居酒屋めぐりは私の趣味だが、同時にフィールドワークでもある。格差が拡大し、階級社会としての性格を強める日本社会の現状を、居酒屋に視座を据えて考えていきたい。日々の読書・音楽鑑賞の記録は、「橋本健二の読書&音楽日記」で公開中。社会学専攻、早稲田大学人間科学学術院教授。

銀座七丁目「ライオン」

classingkenji2007-09-03

銀座へ来たからには、ぜひ立ち寄りたいのが、この「ライオン」である。何度も来ているから、この店については昨年六月一八日の記録あたりを見ていただくことにして、説明は省略したい。今日も満員。私は運良くすぐに座れたが、入り口で待たされている人は多い。客は、クールビズのサラリーマンを中心にした男女混成のグループと、おしゃれしたカップル、カジュアルな男性グループなど。クールビズになってから、夏の酒場は客層がつかみにくくなった。
前回、「銀座ライオン物語」というのを紹介したが、今回は「親から子へと受け継がれる伝統」というお話が追加されていた。

成人式の日のことです。私が入り口に立っていると1人の男性が話しかけてきました。今から30年以上前、その男性が成人式を迎えた日に、父親に連れられてここにビールを飲みに来たそうです。今日は息子が成人を迎えたので、同じように息子をつれて、ここへビールを飲みに来たそうです。壁画の前で30年以上前と同じく、記念撮影をしてお帰りになりました。来年は娘さんが成人式を迎えられるそうです。

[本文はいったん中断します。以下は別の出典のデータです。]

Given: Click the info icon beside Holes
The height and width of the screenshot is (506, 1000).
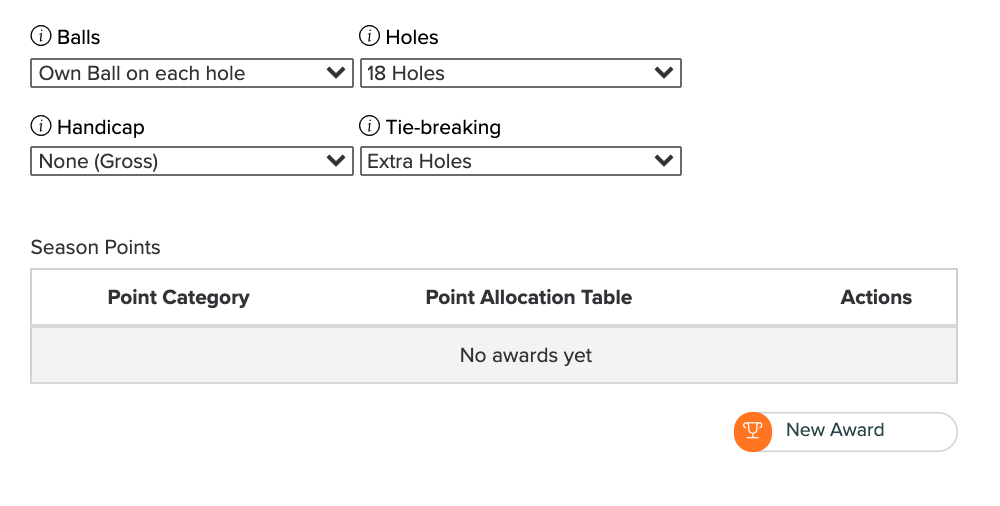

今どき、成人式の日まで酒を飲まない若者も、また飲ませない親もいないだろうから、やや感慨は薄くなることは否めない。しかし、この父親の気持ちは分かる。私にとっても初めてビールの醍醐味を知った店であり、またビアホールというものを知った店である。もし子どもがいたら、私も同じようにしただろう。もっとも多少時期がずれて、大学に入学したときなどになるかもしれないが。
前回も書いたのだが、残念なことにビールの泡の出来がよくない(写真参照)。いちばん入り口側の方の席だったので、もってくる間に泡がつぶれてしまったのだろうけれど、その分も計算して注文に応じるべきだろう。こんなものを客に出すのは、この伝統あるビアホールに限っては、あってはならないことである。